GlyRs containing α2 subunits exert excitatory effects in immature neurons, and thereby modulate neuronal migration and synapse formation. The α2 R350L mutation has been identified in a human patient with autism spectrum disorder (ASD). This mutation was found to slow both the channel closing rate and the IPSC decay time. As mutation of R350 to Ala, Lys or Ile did not affect the IPSC decay time, we propose the Leu mutation specifically affects a molecular interaction responsible for the prolonged IPSC time courses. However, the link between the R350L and ASD remains to be elucidated.
Zn2+ is concentrated into presynaptic vesicles at central synapses and is released into the synaptic cleft by nerve terminal stimulation. There is strong evidence that synaptically released Zn2+ modulates glutamatergic neurotransmission, although there is debate concerning its peak concentration in the cleft. GlyRs are potentiated by low nanomolar Zn2+ and inhibited by micromolar Zn2+. A mutation that ablates Zn2+ potentiation of GlyRs results in a hyperekplexia phenotype suggesting that Zn2+ physiologically modulates glycinergic neurotransmission. There is, however, little evidence that Zn2+ is stored presynaptically at glycinergic terminals and it is possible that the modulation is mediated by tonically bound Zn2+. We sought to estimate the peak Zn2+ concentration in the glycinergic synaptic cleft as a means of evaluating whether it is likely to be synaptically released.

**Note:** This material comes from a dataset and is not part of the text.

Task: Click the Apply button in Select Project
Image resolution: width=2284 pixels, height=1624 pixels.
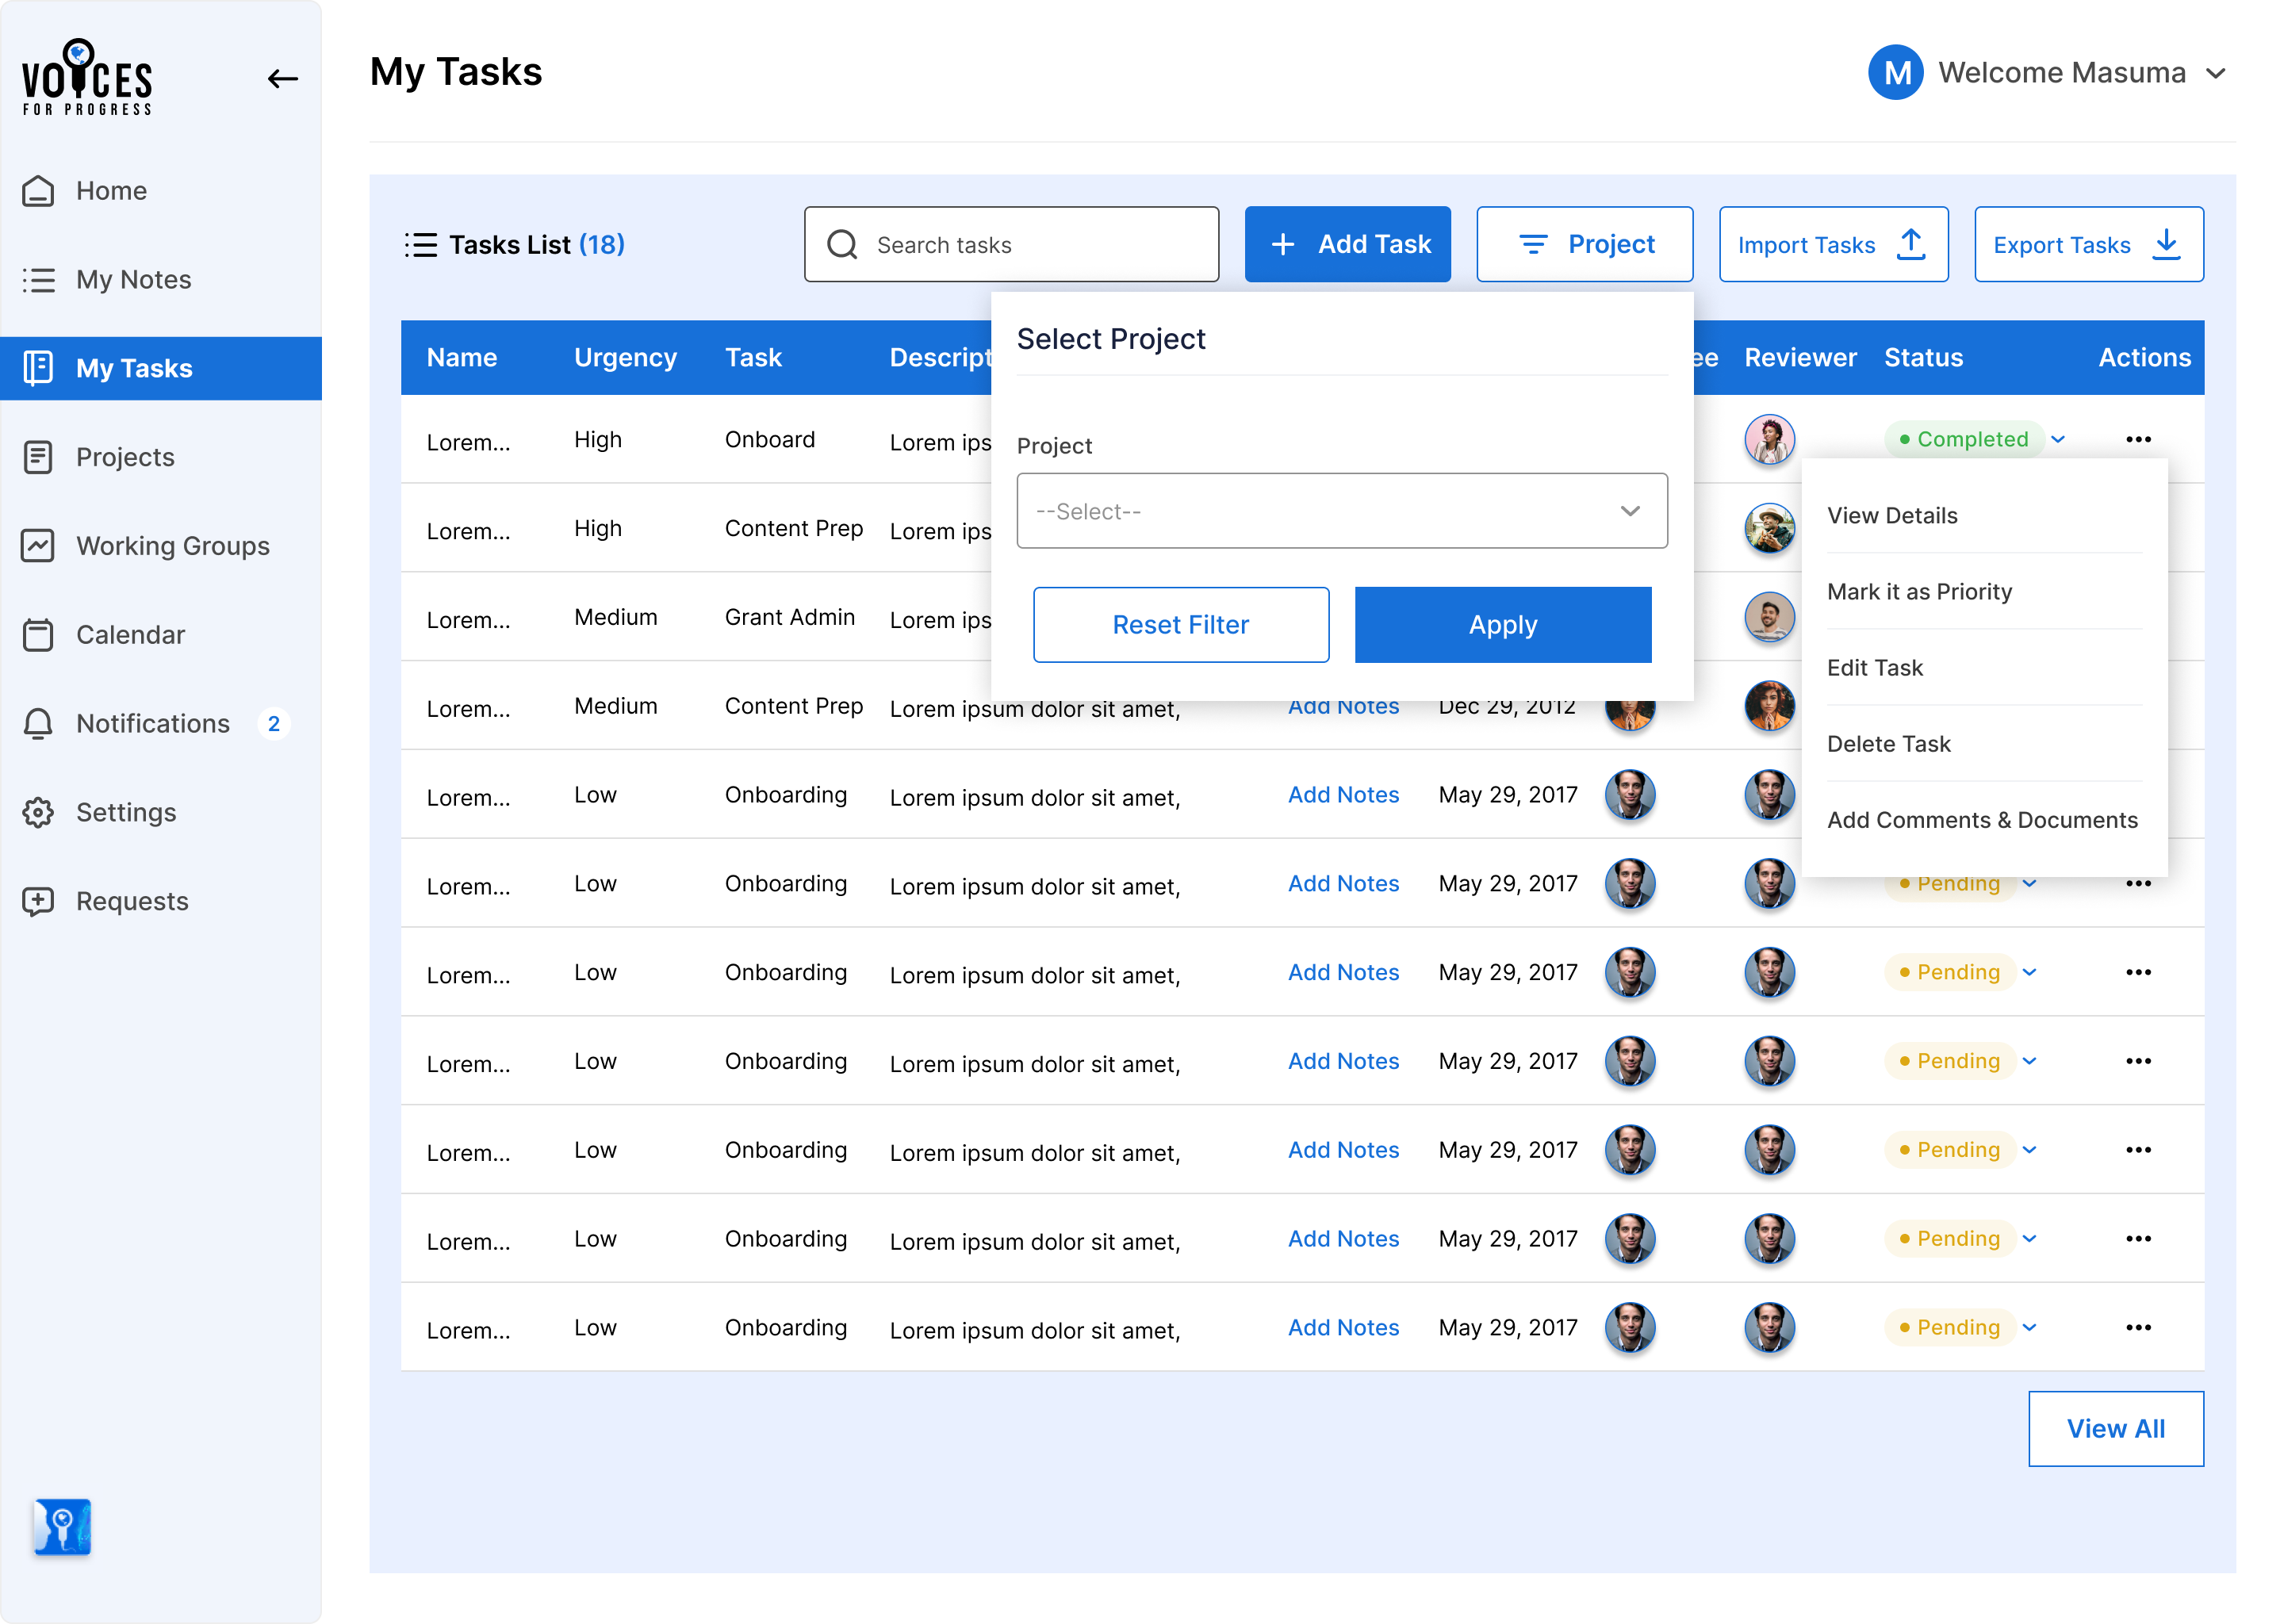Action: coord(1502,624)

We generated ‘artificial’ synapses expressing α1β GlyRs with defined Zn2+ sensitivities. By comparing the effect of Zn2+ chelation on glycinergic IPSCs with the effects of defined Zn2+ plus glycine concentrations applied rapidly to recombinant GlyRs in outside-out patches under simulated synaptic activation conditions, we inferred that synaptic Zn2+ rises to at least 1 μM following a single presynaptic stimulation. Moreover, using the fast high-affinity chelator, ZX1, we found no evidence for tonic Zn2+ bound constitutively to high affinity GlyR sites. We conclude that diffusible Zn2+ reaches 1 μM or higher and is therefore likely to be phasically released at glycinergic synapses.
Taken together, these results provide significant new insights into normal and abnormal glycinergic neurotransmission and the physiological modulatory mechanisms of glycinergic IPSCs.